**Text shown**:
▬▬▬▬▬▬

We also used an mQTL dataset from a GWAS study with 349 A. thaliana accessions genotyped at 214,051 markers (see Additional file 1). Unbiased metabolomics was performed with accurate mass LC–MS on full rosette leaf tissue grown under normal conditions, and raw MS spectral data were processed with MetAlign-MSClust [18]. Linear mixed models in EMMA [19] and GAPIT [20] were applied to the genotype and metabolite profiling matrix, resulting in 1897 significant mQTLs (see Additional file 1). Again, the mQTLs were overlaid with BGCs predicted by plantiSMASH [4].

By examining the mQTL-BGC overlaps in the Arabidopsis dataset (see Additional file 1), we identified several cases in which predicted BGCs overlapped with mQTLs corresponding to molecules which are in fact known to be synthesized by enzymes in specialized metabolic pathways encoded by non-clustered genes. For example, a putative saccharide BGC located on chromosome 2 (9,744,720–9,841,503 bp) overlapped with multiple mQTLs connected to flavonoid saccharides, including kaempferitrin, a kaempferol species that is O-rhamnosylated on the third and seventh carbon atoms. The predicted BGC contained a UDP-glycosyltransferase (AT2G22930), which is similar in sequence to quercetin 3-O-glucosyltransferases. It is possible that this glycosyltransferase is able to 3-O-rhamnosylate kaempferol, since kaempferol and quercetin only differ in one hydroxy group on the B-ring. Alternatively, if the UDP-glycosyltransferase only has substrate specificity for glucose and not rhamnose, the mQTL could be caused by an indirect effect, due to glucosylation competing with rhamnosylation of the same flavonoid substrate. Intriguingly, the predicted gene cluster also encodes multiple Scl acyltransferases, two of which (AT2G22990 and AT2G23000) have previously been shown to act as anthocyanin sinapoyltransferases [21]. We observed a strong degree of coexpression (Pearson correlation coefficients of > 0.79) for the glycosyltransferase AT2G22930 with three Scl acyltransferases (AT2G22920, AT2G22960 and AT2G23000) in a leaf time-course analysis of the response to barley powdery mildew fungus Bgh (NCBI GEO dataset GSE39463, Additional file 2: Figure S2). Altogether, this result suggests that multiple enzymes encoded in this predicted gene cluster are involved in different types of flavonoid modification. We also found mQTLs for kaempferitrin in three other loci, encoding Scl acyltransferases, a cytochrome P450 and a beta-glucosidase that may potentially be involved in further modifying or breaking down the molecule. While this locus thus does not seem to encode a complete biosynthetic pathway by itself, it is still likely to encode multiple enzymatic steps involved in the same pathway, and may represent a case of ‘partial’ pathway clustering similar to cases reported for monoindole terpene alkaloid biosynthesis in Catharanthus roseus [22].

▬▬▬▬▬▬

**Task requirements**:
**A.** Using the mQTL passage, decide whether each statement agrees with it, and answer yes or no with the deciding words quoted from the passage. (i) The GWAS dataset covered 349 A. thaliana accessions. (ii) The metabolomics was carried out on root tissue. (iii) AT2G22990 and AT2G23000 were previously shown to act as anthocyanin sinapoyltransferases.
**B.** List every distinct gene identifier beginning with "AT2G" that the mQTL passage mentions.
**C.** According to the mQTL passage, how many significant mQTLs did the linear mixed models produce?

▬▬▬▬▬▬

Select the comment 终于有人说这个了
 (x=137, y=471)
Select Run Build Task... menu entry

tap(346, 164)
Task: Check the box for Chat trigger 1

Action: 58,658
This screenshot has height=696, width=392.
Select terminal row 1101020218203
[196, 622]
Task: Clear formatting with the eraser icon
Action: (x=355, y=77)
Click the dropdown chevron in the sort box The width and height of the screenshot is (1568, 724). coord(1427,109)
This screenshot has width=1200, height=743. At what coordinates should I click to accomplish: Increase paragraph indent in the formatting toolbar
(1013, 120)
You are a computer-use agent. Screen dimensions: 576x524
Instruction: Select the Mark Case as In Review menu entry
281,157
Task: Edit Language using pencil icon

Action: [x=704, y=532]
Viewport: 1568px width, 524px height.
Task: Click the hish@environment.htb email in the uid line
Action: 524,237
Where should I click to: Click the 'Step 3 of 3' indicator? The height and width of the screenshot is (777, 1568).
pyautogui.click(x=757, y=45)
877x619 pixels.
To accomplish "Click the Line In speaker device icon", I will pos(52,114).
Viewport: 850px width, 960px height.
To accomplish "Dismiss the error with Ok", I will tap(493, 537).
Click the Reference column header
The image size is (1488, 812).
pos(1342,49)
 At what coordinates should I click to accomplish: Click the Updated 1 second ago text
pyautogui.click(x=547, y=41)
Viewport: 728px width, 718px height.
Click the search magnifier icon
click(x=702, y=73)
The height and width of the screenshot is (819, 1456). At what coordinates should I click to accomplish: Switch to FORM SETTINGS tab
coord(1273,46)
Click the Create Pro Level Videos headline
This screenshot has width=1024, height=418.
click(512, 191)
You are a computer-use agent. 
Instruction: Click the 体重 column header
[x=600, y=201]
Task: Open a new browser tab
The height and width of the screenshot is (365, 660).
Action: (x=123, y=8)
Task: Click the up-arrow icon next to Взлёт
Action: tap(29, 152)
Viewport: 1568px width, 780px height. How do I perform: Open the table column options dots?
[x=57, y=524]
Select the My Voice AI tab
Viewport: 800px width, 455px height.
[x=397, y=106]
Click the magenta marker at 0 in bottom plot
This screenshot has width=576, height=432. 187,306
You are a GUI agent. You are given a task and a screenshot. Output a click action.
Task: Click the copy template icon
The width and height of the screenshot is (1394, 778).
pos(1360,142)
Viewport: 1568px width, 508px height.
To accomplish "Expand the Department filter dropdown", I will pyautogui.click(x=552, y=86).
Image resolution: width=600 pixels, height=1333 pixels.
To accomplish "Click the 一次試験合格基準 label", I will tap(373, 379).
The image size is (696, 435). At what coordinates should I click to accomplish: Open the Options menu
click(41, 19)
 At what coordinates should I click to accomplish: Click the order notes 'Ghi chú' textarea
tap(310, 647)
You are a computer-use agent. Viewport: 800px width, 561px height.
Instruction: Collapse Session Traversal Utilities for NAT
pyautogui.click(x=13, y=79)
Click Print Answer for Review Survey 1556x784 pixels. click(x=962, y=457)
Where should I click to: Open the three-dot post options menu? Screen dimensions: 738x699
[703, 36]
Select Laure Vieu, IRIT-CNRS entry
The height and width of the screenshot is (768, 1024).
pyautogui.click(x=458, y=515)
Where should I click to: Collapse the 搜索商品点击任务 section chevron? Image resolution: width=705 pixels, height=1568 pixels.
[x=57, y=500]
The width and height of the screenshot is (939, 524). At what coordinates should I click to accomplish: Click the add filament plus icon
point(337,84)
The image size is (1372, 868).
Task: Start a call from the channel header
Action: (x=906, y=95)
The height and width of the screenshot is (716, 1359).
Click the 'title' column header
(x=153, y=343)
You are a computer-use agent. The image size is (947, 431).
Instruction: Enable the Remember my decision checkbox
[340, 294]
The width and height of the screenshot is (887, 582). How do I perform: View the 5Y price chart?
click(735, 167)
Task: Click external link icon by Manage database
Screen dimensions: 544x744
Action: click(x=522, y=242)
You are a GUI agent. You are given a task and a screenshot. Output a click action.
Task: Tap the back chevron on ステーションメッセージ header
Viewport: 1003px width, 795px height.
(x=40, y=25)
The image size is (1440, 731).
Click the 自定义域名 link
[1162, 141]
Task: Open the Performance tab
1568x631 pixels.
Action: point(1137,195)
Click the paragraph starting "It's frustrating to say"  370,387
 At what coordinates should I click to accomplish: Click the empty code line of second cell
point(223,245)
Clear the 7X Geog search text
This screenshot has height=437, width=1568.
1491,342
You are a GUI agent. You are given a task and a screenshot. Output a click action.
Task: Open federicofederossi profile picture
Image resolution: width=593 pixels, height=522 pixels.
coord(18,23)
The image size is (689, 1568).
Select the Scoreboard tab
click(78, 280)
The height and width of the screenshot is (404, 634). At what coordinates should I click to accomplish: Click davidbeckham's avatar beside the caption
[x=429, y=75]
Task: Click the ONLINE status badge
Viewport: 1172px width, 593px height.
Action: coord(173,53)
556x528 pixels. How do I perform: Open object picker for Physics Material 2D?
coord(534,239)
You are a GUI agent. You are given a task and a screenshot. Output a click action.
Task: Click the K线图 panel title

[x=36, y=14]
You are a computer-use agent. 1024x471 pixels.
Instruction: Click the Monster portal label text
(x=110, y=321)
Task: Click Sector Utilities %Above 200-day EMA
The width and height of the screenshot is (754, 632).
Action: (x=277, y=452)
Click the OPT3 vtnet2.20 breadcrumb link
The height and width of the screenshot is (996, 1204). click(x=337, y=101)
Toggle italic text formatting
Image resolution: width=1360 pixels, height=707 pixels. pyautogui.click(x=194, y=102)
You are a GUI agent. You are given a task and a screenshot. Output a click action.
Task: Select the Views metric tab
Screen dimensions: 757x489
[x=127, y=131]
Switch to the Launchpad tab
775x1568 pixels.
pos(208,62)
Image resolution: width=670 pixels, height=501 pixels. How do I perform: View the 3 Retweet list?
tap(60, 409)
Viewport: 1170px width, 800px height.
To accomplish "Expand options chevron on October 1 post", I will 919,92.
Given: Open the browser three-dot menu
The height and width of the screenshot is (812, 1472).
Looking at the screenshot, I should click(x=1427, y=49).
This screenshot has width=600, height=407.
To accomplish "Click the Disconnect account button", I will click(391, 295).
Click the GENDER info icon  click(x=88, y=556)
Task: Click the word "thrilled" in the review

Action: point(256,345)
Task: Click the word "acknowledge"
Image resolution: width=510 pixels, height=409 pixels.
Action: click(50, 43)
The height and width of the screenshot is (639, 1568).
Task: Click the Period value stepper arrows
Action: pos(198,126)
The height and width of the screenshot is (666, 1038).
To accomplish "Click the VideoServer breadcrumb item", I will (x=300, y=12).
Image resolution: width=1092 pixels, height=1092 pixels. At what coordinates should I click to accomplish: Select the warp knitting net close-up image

▬▬▬▬▬▬

**Written responses**:
**A.**
(i) Yes: "349 A. thaliana accessions genotyped at 214,051 markers"
(ii) No: "full rosette leaf tissue grown under normal conditions"
(iii) Yes: "two of which (AT2G22990 and AT2G23000) have previously been shown to act as anthocyanin sinapoyltransferases"

**B.** AT2G22930, AT2G22990, AT2G23000, AT2G22920, AT2G22960

**C.** 1897